AI-Driven Bayesian Model Enhances Malaria Forecasting for Ghana

Malaria remains a significant public health challenge in sub-Saharan Africa, with effective disease quantification hampered by inconsistent and noisy surveillance data. In Ghana, specifically, health facility records from 2014 to 2023 reveal complex, non-linear patterns in hospital admissions that existing models struggle to accurately capture, particularly regarding stochastic variability and reliable uncertainty bounds. This research addresses these limitations by introducing a sophisticated Bayesian nonlinear inference framework.

The newly developed framework integrates a cubic baseline with a damped oscillatory kernel, with parameters estimated using an affine-invariant ensemble Markov Chain Monte Carlo sampler. This methodology is particularly robust, designed to effectively handle limited data while accurately modeling parameter uncertainty. It generates probabilistic forecasts, offering a more nuanced understanding of future disease trends for distinct age groups: children under five years and individuals aged five years or more.

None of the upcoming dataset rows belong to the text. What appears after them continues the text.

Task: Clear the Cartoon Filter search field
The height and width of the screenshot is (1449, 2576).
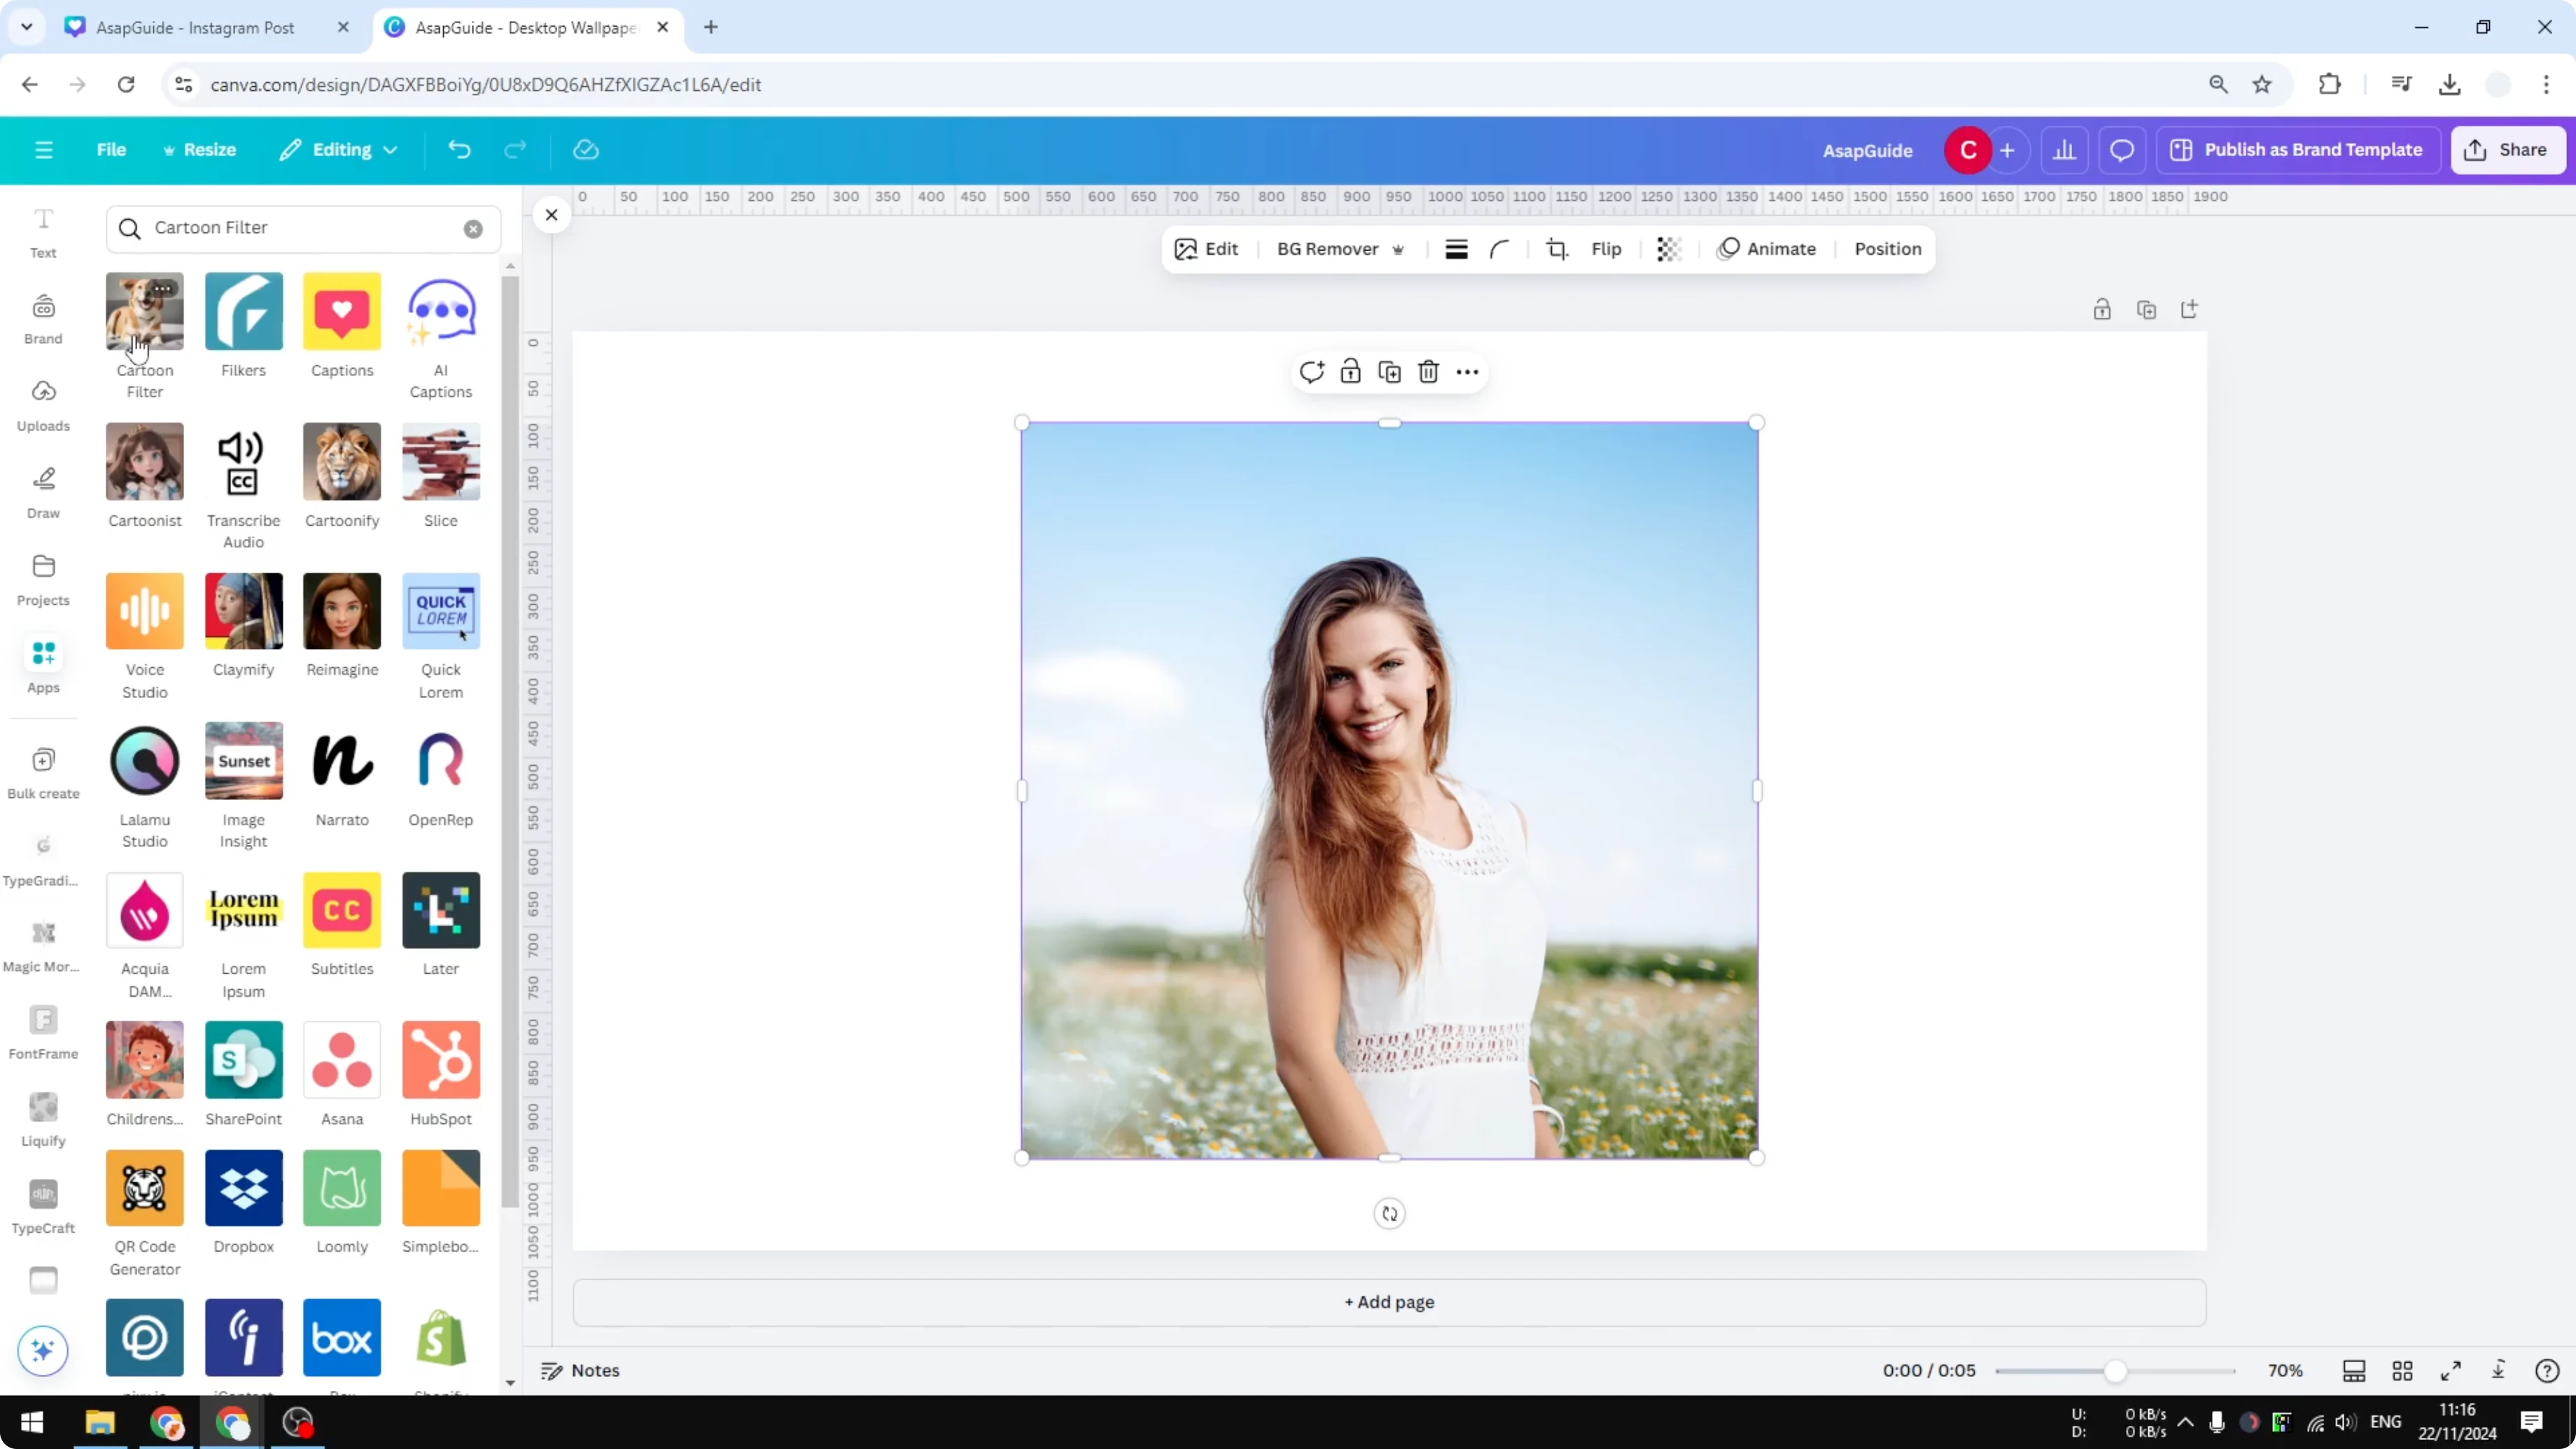Action: tap(472, 228)
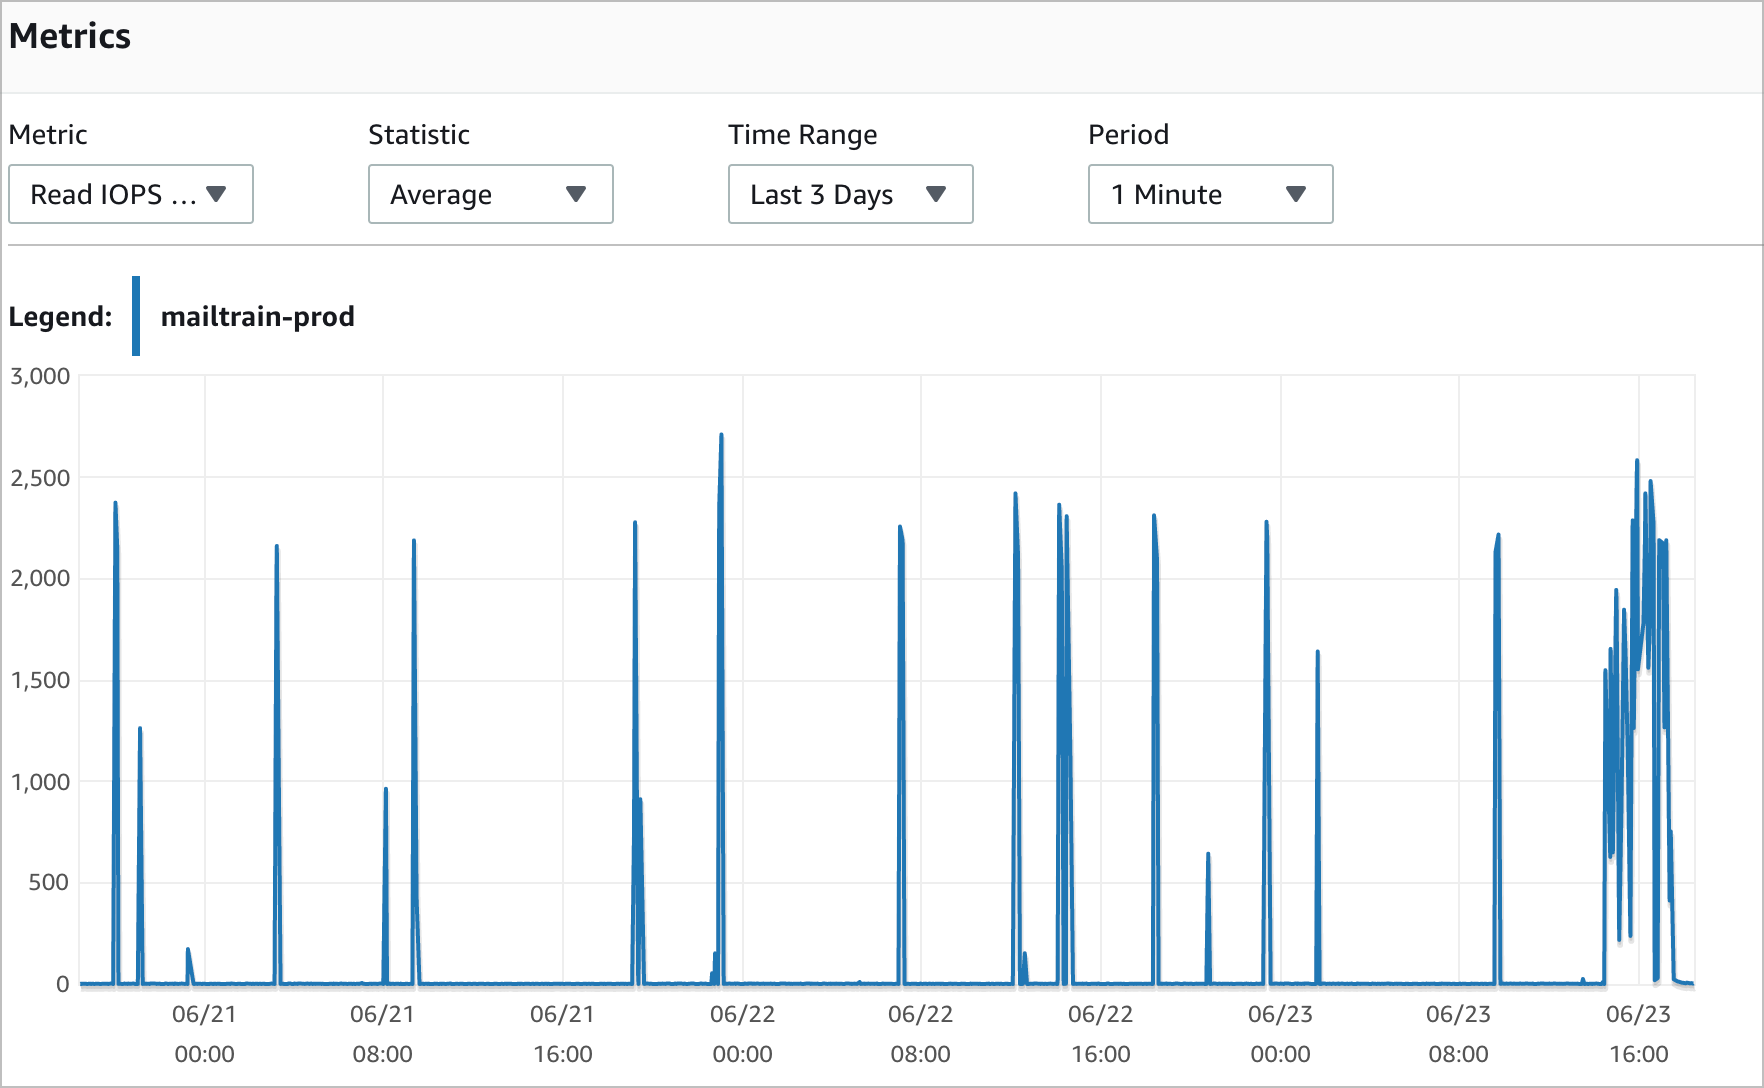Click the Period dropdown chevron arrow
This screenshot has height=1088, width=1764.
[x=1296, y=194]
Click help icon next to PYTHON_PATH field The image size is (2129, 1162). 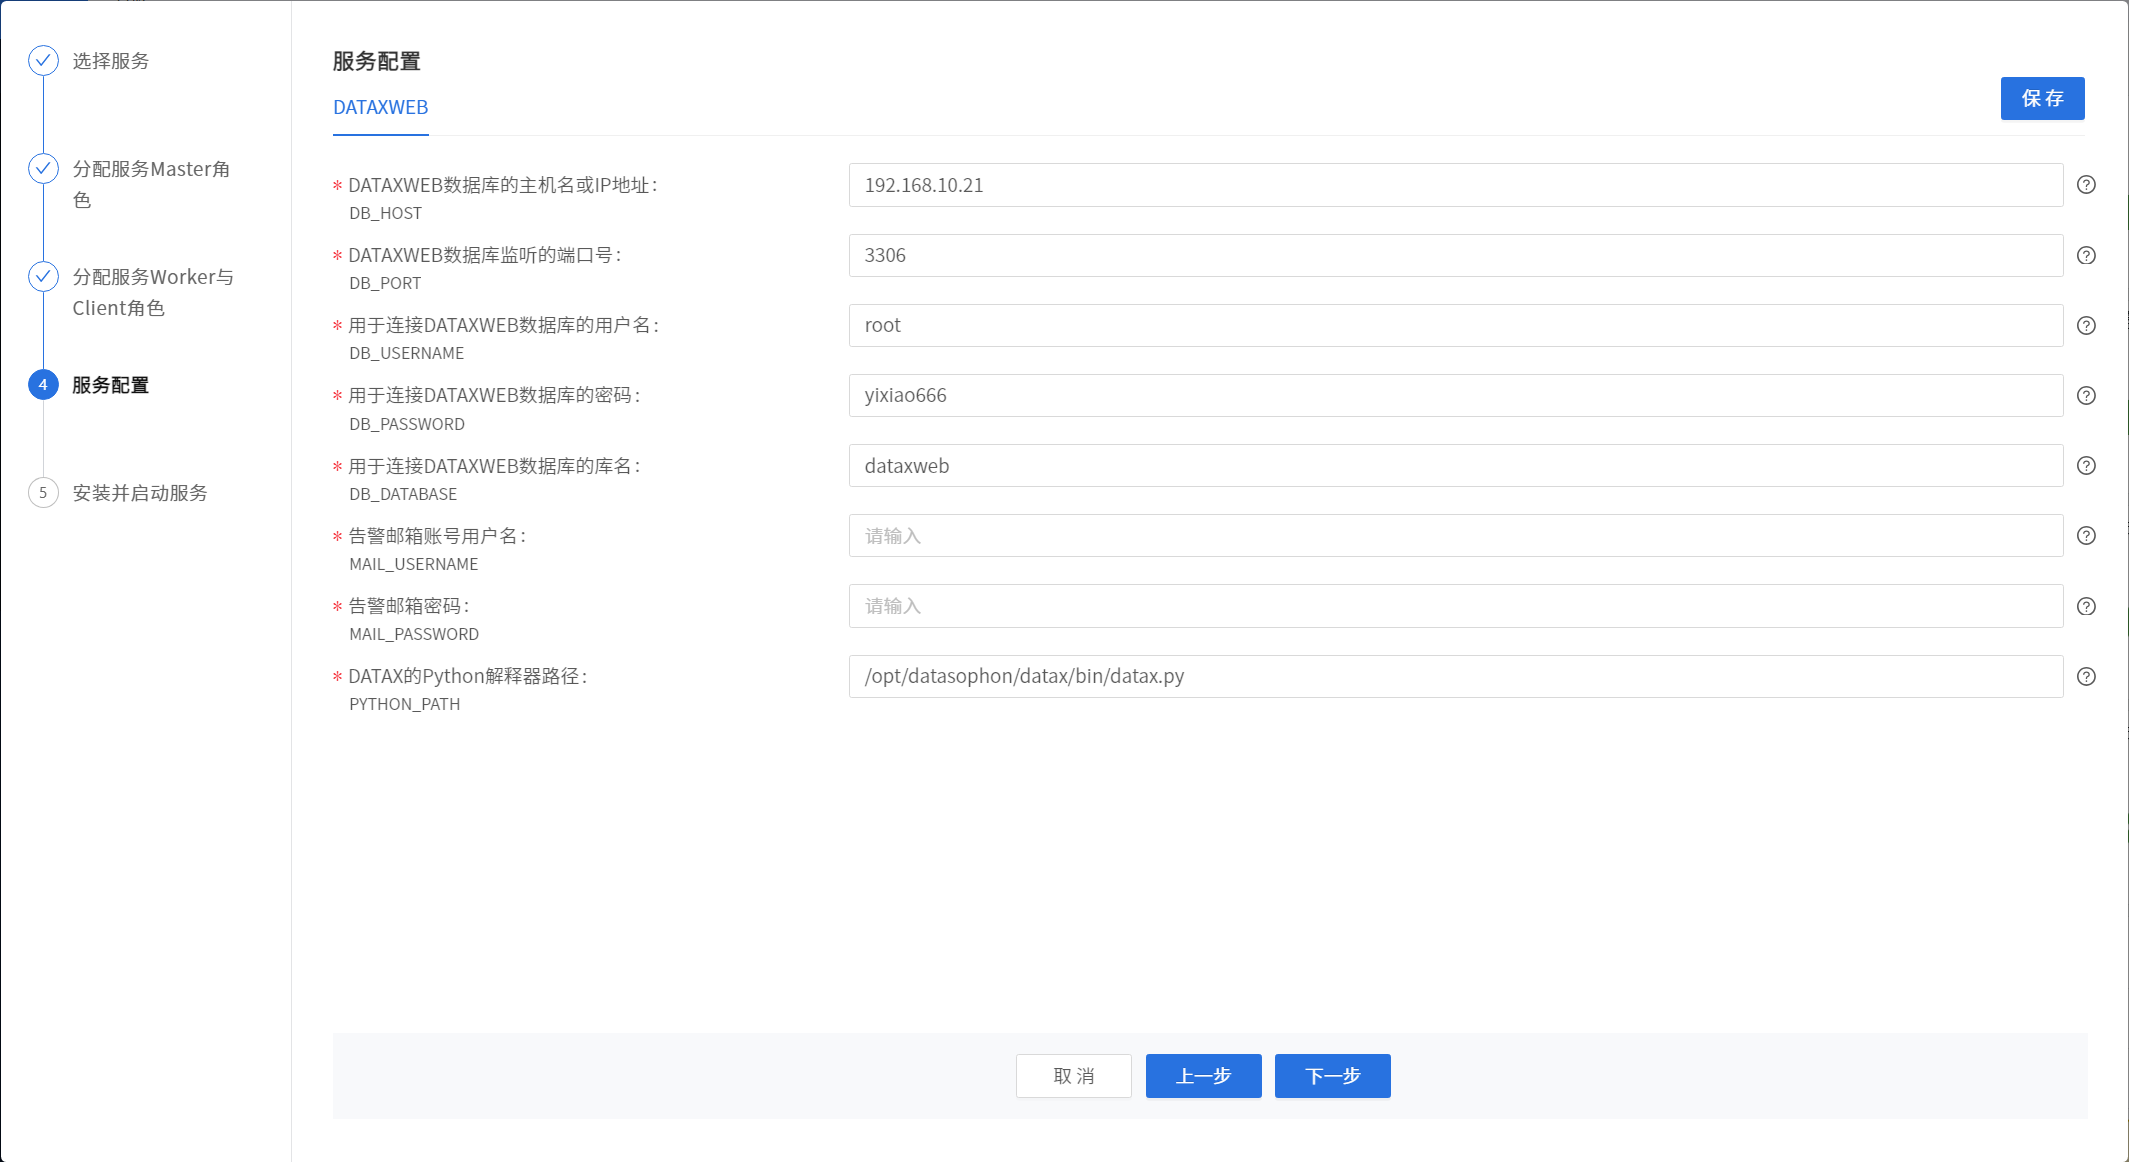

The study demonstrates the strong empirical adequacy of the model, achieving R2 values of approximately 0.99 for both age cohorts, with residual errors below 2%. A district-level analysis further highlights significant spatial heterogeneity in malaria dynamics across Ghana, with urban centers showing much lower coefficients of variation compared to peripheral districts. These findings underscore the localized nature of malaria transmission and the need for tailored interventions.

Crucially, the framework provides probabilistic forecasts for 2024-2026, predicting a gradual resurgence in malaria cases. For children under five, cases are projected to rise from 137,000 to 149,000, and for older individuals, from 348,000 to 375,000, with increasing uncertainty over time. This predictive capability offers a critical advantage for proactive public health planning.

By delivering these data-driven insights and probabilistic forecasts, this Bayesian framework furnishes Ghana's national malaria control strategy with a powerful and principled tool. It enables health authorities to better anticipate malaria fluctuations, thereby strengthening decision-making and resource allocation to combat the disease more effectively across the country.